> **TRY IT**: Give exactly the lines from the one that contains "Task: Open options" through the end of the entries below, both included; the pictures stay out.

[INPUT RECORDS]

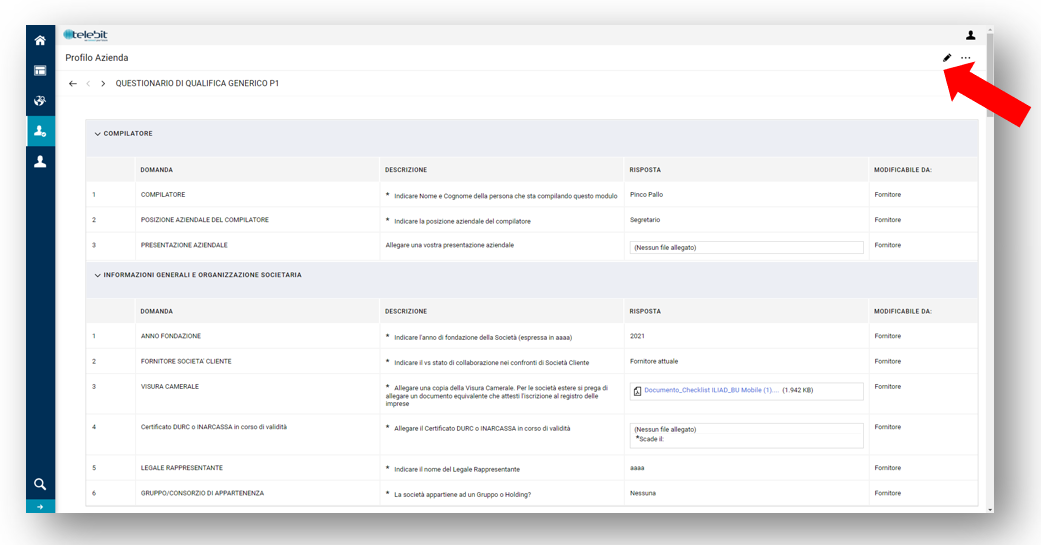Select the highlighted user-settings sidebar icon
This screenshot has height=545, width=1041.
pyautogui.click(x=40, y=131)
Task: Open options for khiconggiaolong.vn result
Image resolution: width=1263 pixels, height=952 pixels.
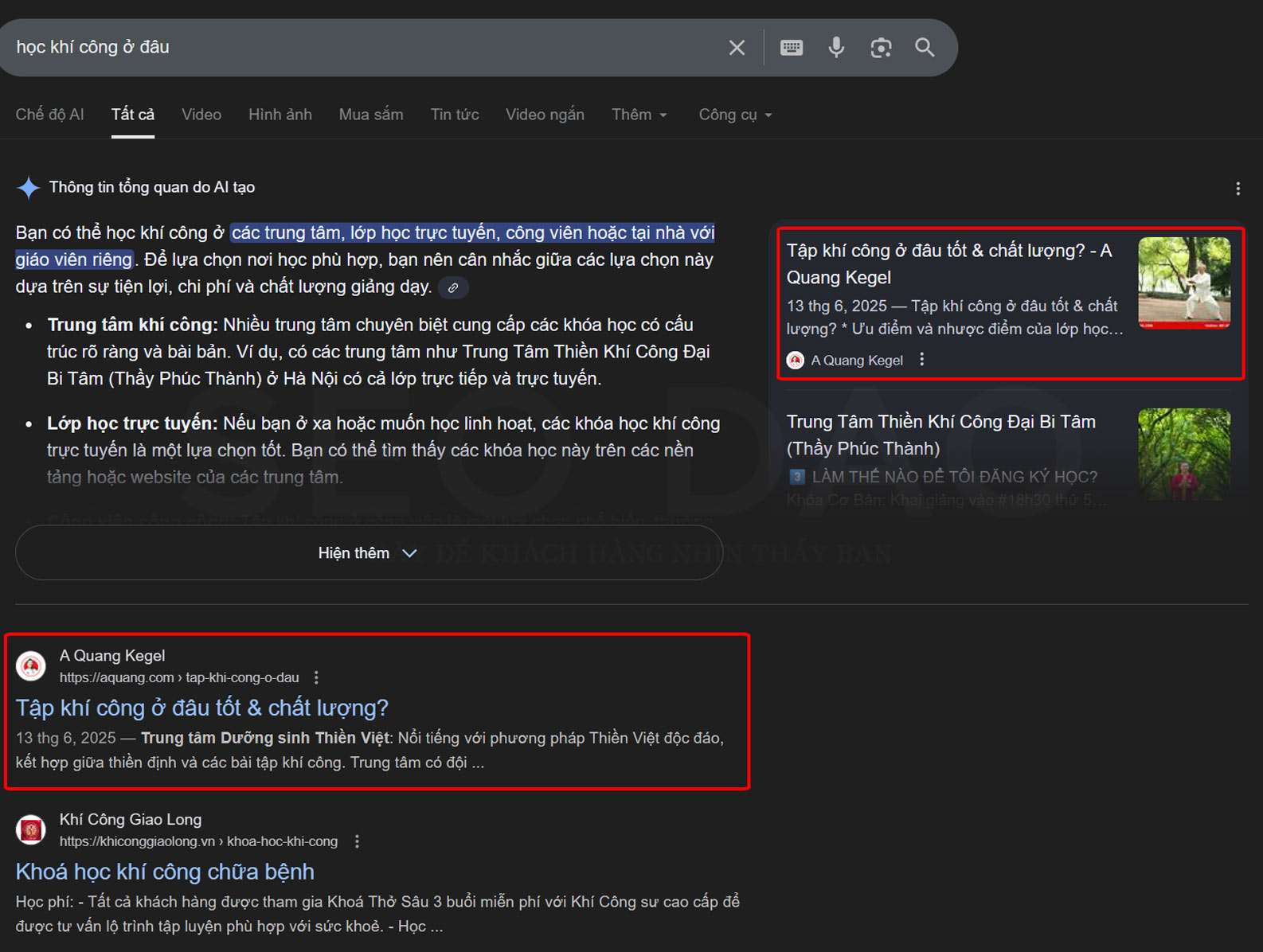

[/INPUT RECORDS]

> **SOLUTION**:
Task: Open options for khiconggiaolong.vn result
Image resolution: width=1263 pixels, height=952 pixels.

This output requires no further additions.